- _Exercise requirements_: Retype exactly the span of lines below from the one with "Task: Click the テキストの設定 group label" through the one with "Disable the Image2". Do not include pictures.

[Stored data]
=======

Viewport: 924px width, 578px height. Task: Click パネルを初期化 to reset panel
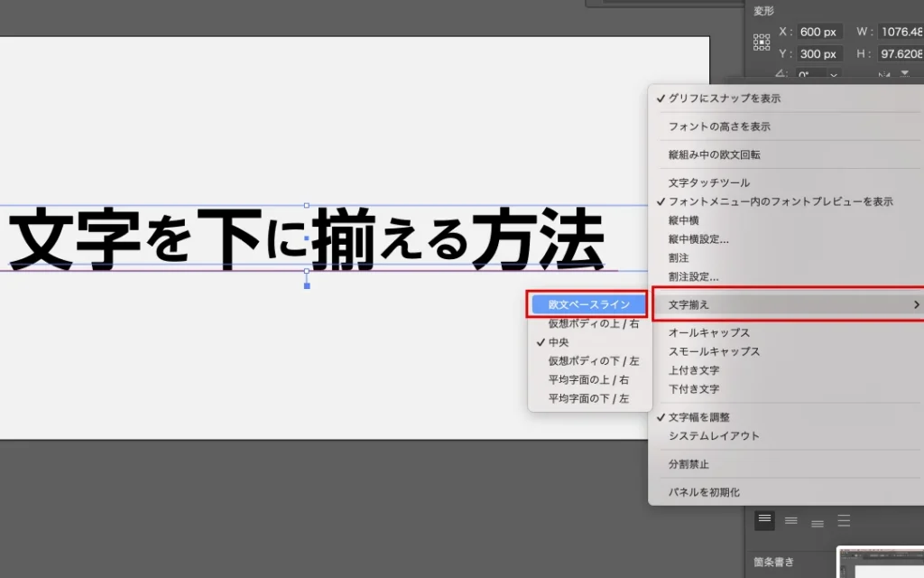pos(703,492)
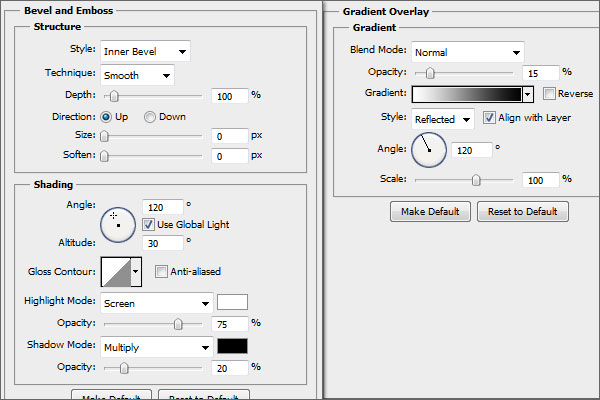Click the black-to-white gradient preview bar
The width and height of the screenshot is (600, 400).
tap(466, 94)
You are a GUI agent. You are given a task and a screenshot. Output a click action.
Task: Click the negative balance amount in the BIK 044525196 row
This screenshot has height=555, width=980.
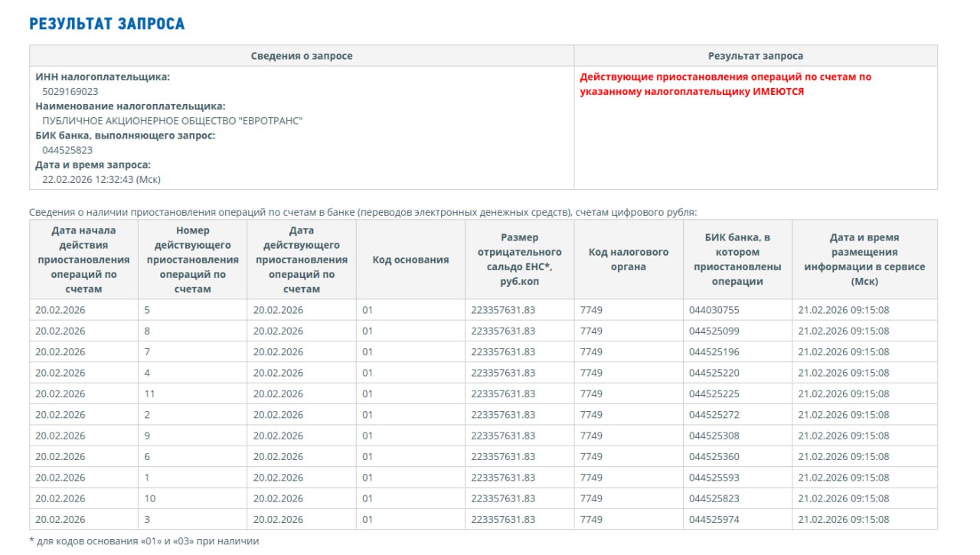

=======

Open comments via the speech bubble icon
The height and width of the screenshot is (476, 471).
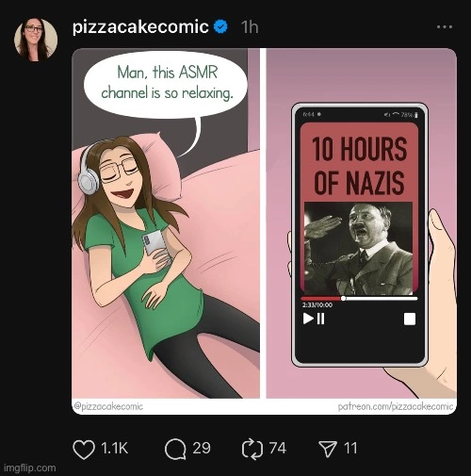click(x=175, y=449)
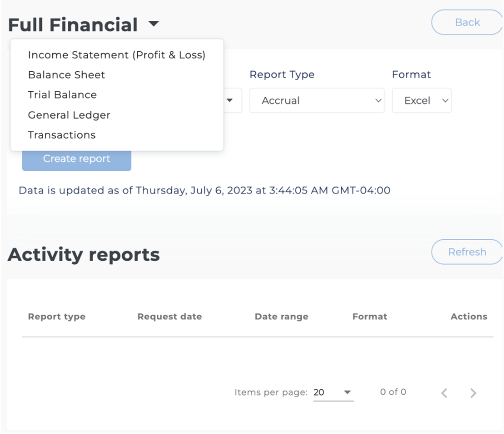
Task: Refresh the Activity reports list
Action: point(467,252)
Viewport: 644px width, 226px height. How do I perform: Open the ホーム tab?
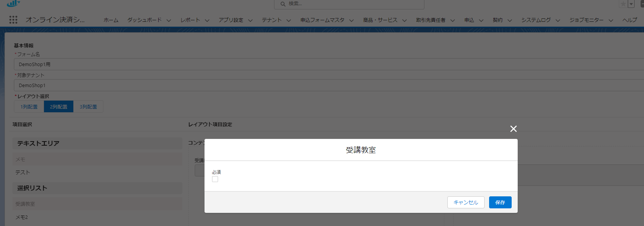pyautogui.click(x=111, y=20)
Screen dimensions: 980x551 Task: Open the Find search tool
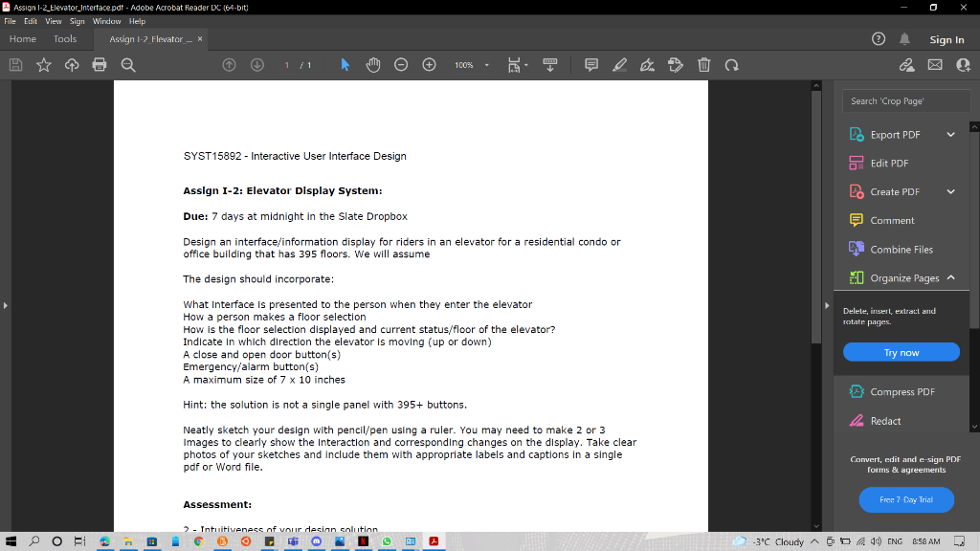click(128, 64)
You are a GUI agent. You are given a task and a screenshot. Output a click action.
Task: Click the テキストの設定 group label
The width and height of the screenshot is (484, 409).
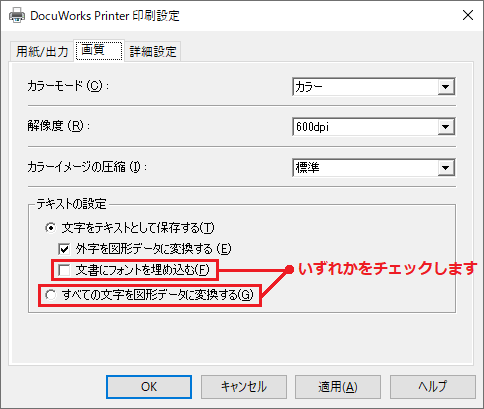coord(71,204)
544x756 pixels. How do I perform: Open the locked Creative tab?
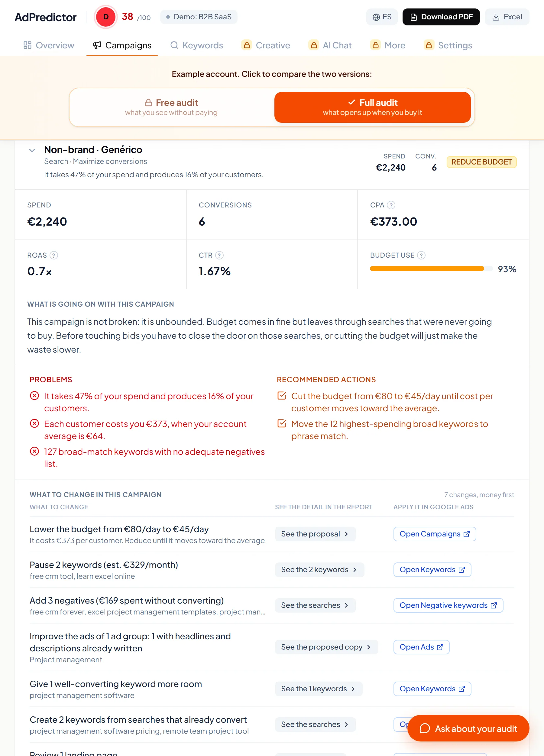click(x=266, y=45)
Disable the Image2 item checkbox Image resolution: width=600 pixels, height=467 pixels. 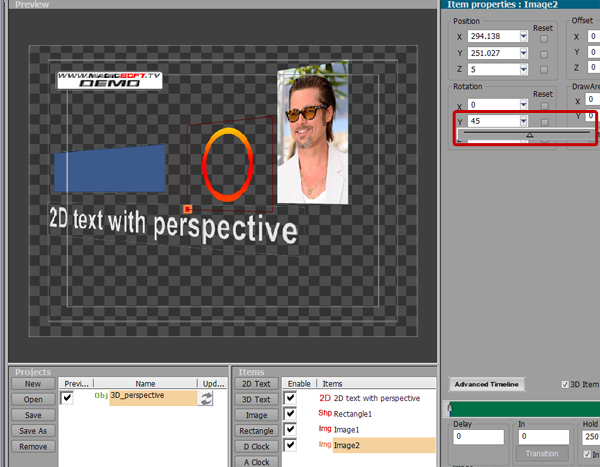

=======

- _Expected answer_:
Task: Click the テキストの設定 group label
The width and height of the screenshot is (484, 409).
coord(71,204)
544x756 pixels. How do I perform: Open the locked Creative tab?
click(x=266, y=45)
Disable the Image2 item checkbox Image resolution: width=600 pixels, height=467 pixels. 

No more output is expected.